Russell remained with Mr. Palmer's company at the Madison Square Theatre until 1894, upon joining Charles Frohman's company, Empire Stock. She returned to the stage in 1894, playing the lead female part in The New Woman. She reprised her role in Esmerelda in 1894 as well. By 1895, Annie Russell appeared in an increasing number of plays. She performed in a new one-act play called Lethe, Later that year, she appeared in a prelude to Romeo and Juliet called Romeo's First Love and in The Gilded Fool which earned Russell more critical acclaim. Towards the end of the year, she took a new role in Senator and Ingenue as Ruth.

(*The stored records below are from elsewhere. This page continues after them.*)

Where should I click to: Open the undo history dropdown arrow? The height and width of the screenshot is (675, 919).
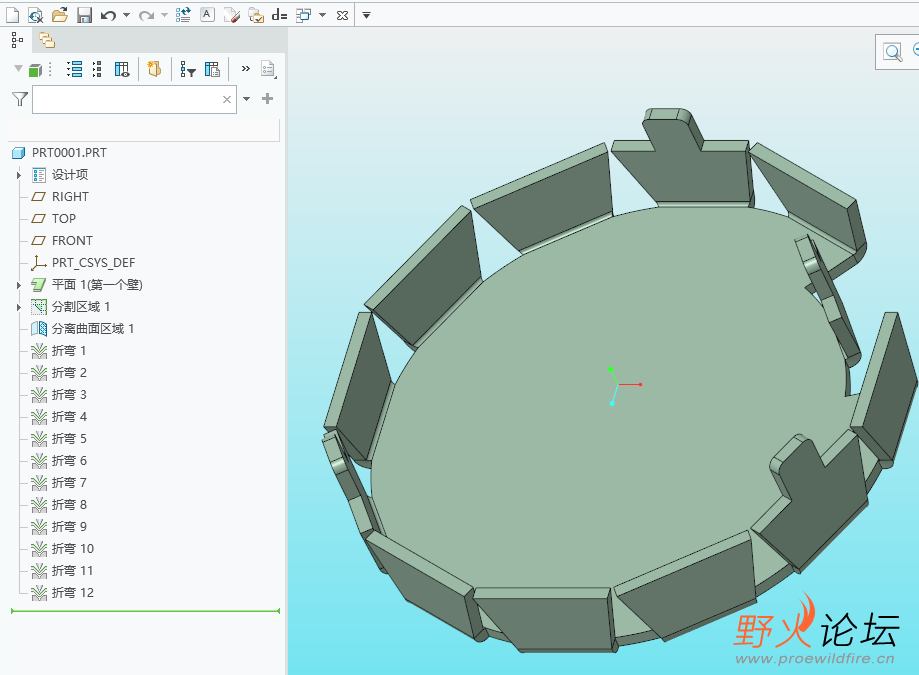(x=126, y=15)
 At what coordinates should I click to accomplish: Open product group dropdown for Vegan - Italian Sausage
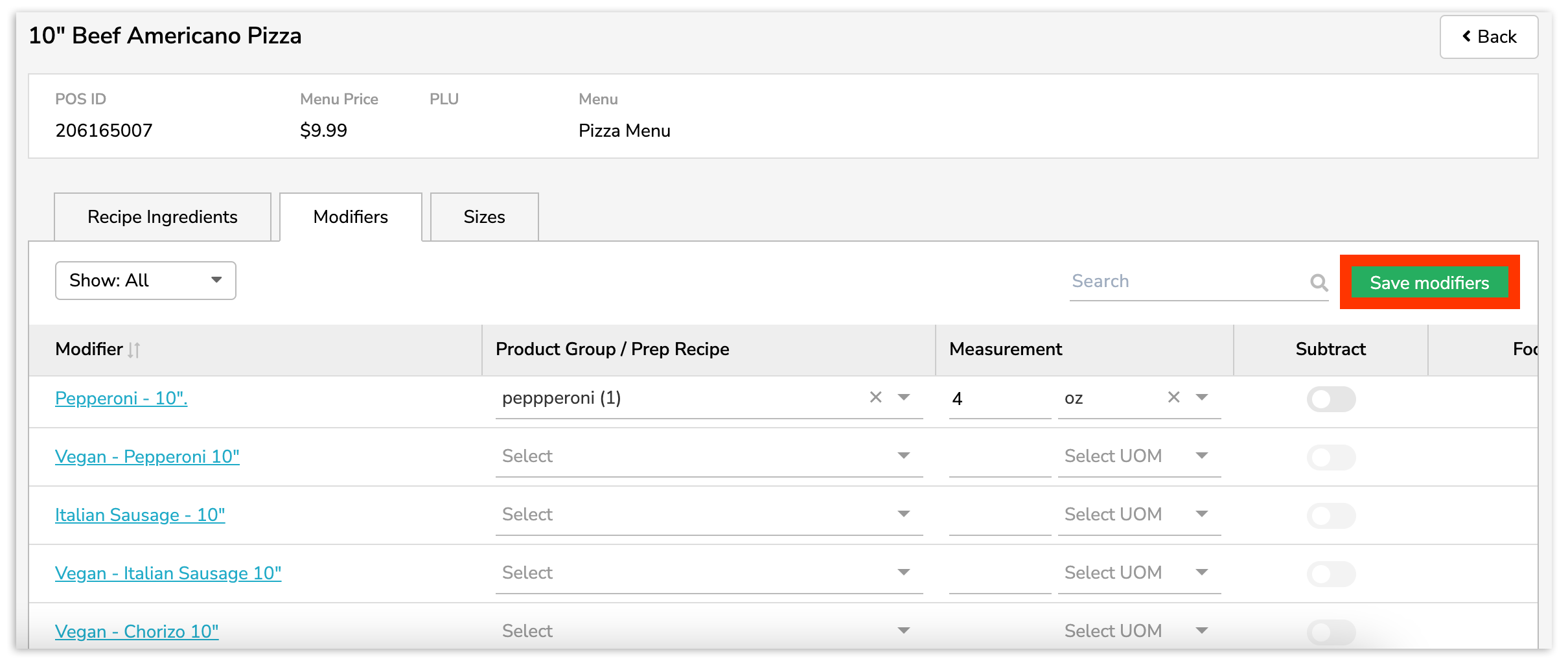pos(903,573)

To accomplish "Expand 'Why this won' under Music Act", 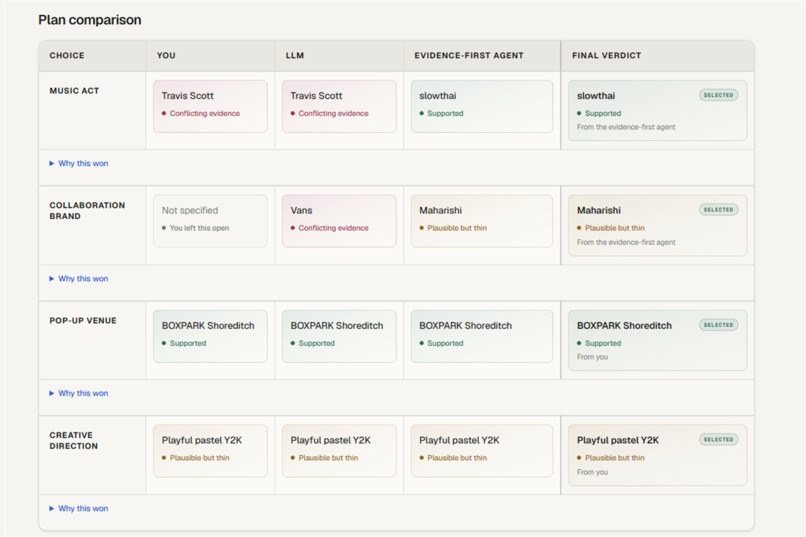I will point(79,163).
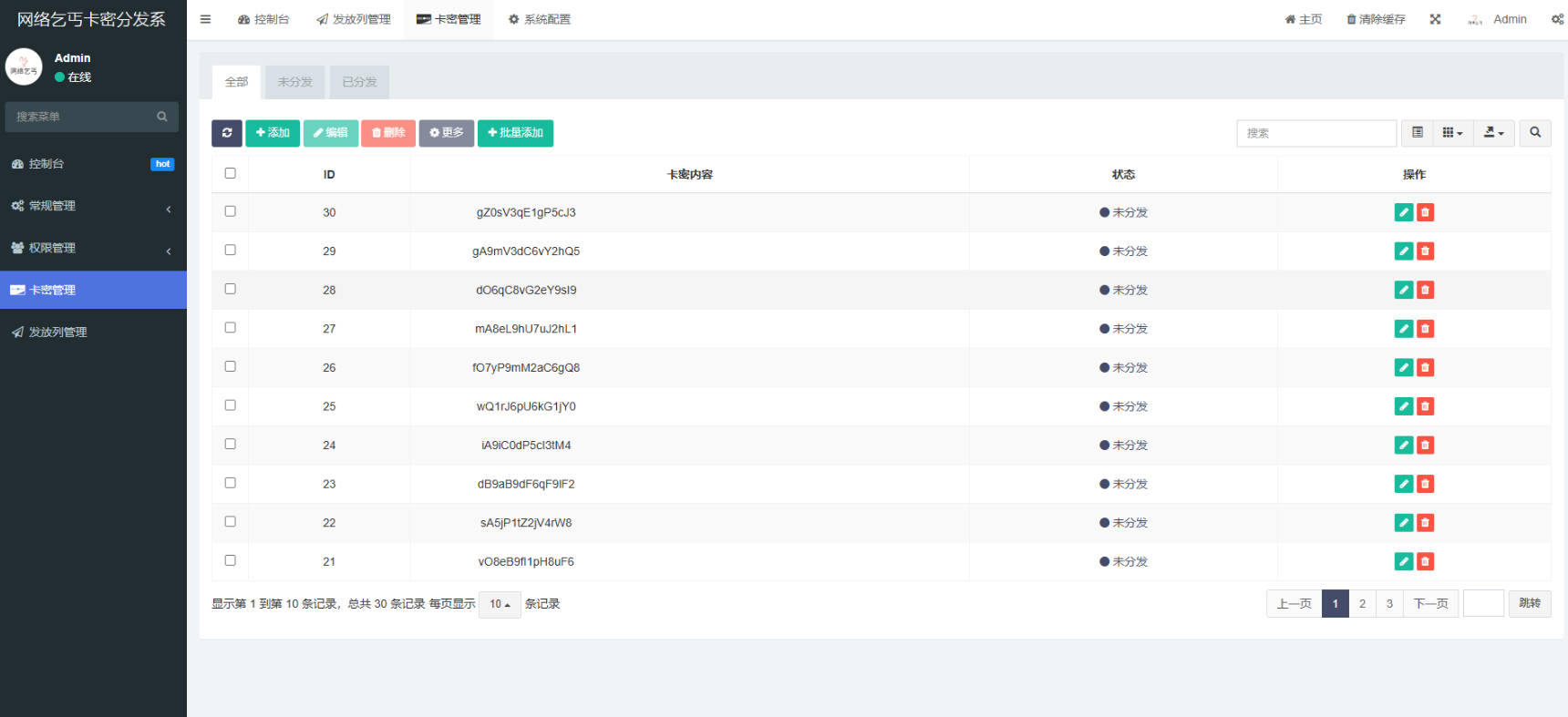
Task: Toggle the table view list icon
Action: pos(1417,133)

After an extended stay in Europe, Russell returned to the stage in Bret Harte's play Sue. She later reprised this role in London in 1898 at the Garrick Theatre. In the interim, she appeared in The Mysterious Mr. Bugle as Betty Fondacre, A Bachelor's Romance, Salt of the Earth, and Dangerfield '95 She performed many of her popular plays in London, including Sue and The Mysterious Mr. Bugle. She fell ill partway through 1899 and in June of that year returned to the United States to rest. She did, however, appear in a few plays, in 1899, Miss Hobbs with Ann Gilbert and 1900 in A Royal Family.

In 1902, Russell appeared in other plays with Ann Gilbert, in The Girl and the Judge. The play had great success, and ran from December 1901 to the fall of 1902. Subsequently, Russell starred in Mice and Men, still with Frohman's company. On December 30, 1902, Mrs. Roosevelt and other Washington dignitaries saw Russell perform in this play.

In 1903, Annie Russell performed in Boston, playing the title role in The Younger Mrs. Parling. She met her second husband, Oswald Yorke, in this play. Shortly after her marriage, Russell starred in a new play Brother Jacques.

Annie Russell returned to London in 1905. Her first play upon her return was the role Barbara Undershaft in Bernard Shaw's Major Barbara in that same year. She later returned to the United States, appearing in Friend Hannah in 1906. In the same year, she performed in Midsummer Night's Dream at the newly built Astor Theatre in Boston.

In 1908 she appeared with Robert Drouet in The Stronger Sex. Wagenhals & Kemper, owners of a company that Russell was a part of, bought land to build a $300,000 theatre bearing her name in New York City. It was described to be "state-of-the-art" In 1910 she joined the New Theatre Company, New York, appearing in Twelfth Night (1910), The Nigger (1909) She performed Twelfth Night in Washington for President Taft and the first Lady, Helen Taft. She appeared in a number of small plays, one under Charles Frohman's management, Gordon's Wife under Leibler Company until 1912 when she organized the Old English Comedy Company. They occupied The Princess Theatre in New York, a small theatre of 299 seats. A special feature of her new theatre company was that special matinées for schoolchildren on Fridays and Saturdays were performed, in addition to performances for private schools.